El Estado garantizará a los trabajadores y trabajadoras del sector público y del sector privado un salario mínimo vital que será ajustado cada año, tomando como una de las referencias el costo de la canasta básica. La ley establecerá la forma y el procedimiento.

(2)LOTT

Artículo 1º. Esta Ley, tiene por objeto proteger al trabajo como hecho social y garantizar los derechos de los trabajadores y de las trabajadoras, creadores de la riqueza socialmente producida y sujetos protagónicos de los procesos de educación y trabajo para alcanzar los fines del Estado democrático y social de derecho y de justicia, de conformidad con la Constitución de la República Bolivariana de Venezuela y el pensamiento del

padre de la patria Simón Bolívar.
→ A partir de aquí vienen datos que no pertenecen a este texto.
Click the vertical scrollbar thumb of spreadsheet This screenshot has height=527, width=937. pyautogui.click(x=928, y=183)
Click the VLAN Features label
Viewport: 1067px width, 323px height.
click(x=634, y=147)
Regula las situaciones y relaciones jurídicas derivadas del proceso de producción de bienes y servicios, protegiendo el interés supremo del trabajo como proceso liberador, indispensable para materializar los derechos de la persona humana, de las familias y del conjunto de la sociedad, mediante la justa distribución de la riqueza, para la satisfacción de las necesidades materiales, intelectuales y espirituales del pueblo.

Artículo 2º. Las normas contenidas en esta ley y las que deriven de ella, son de orden público y de aplicación imperativa, obligatoria e inmediata, priorizando la aplicación de los principios de justicia social, solidaridad, equidad y el respeto a los derechos humanos.

Artículo 16. Las fuentes de derecho del trabajo son las siguientes:

a) La Constitución de la República Bolivariana de Venezuela y la justicia social como principio fundacional de la República.

d) La convención colectiva de trabajo o el laudo arbitral, si fuere el caso, siempre y cuando no sean contrarias a las normas imperativas de carácter constitucional y legal.

e) Los usos y costumbres en cuanto no sean contrarias a las normas imperativas de carácter constitucional y legal.

g) Aplicación de la norma y la interpretación más favorable.

Artículo 18. El trabajo es un hecho social y goza de protección como proceso fundamental para alcanzar los fines del Estado, la satisfacción de las necesidades materiales morales e intelectuales del pueblo y la justa distribución de la riqueza.

La interpretación y aplicación de esta Ley estará orientada por los siguientes principios:

1. La justicia social y la solidaridad,

2. La intangibilidad y progresividad de los derechos y beneficios laborales. por lo que no sufrirán desmejoras y tenderán a su progresivo desarrollo.

3. En las relaciones laborales prevalece la realidad sobre las formas o apariencias.

4. Los derechos laborales son irrenunciables. Es nula toda acción, acuerdo o convenio que implique la renuncia o menoscabo de estos derechos.

5. Cuando hubiere dudas acerca de la aplicación o concurrencia de varias normas o en la interpretación de una determinada norma se aplicará la más favorable al trabajador o trabajadora. La norma adoptada se aplicará en su integridad.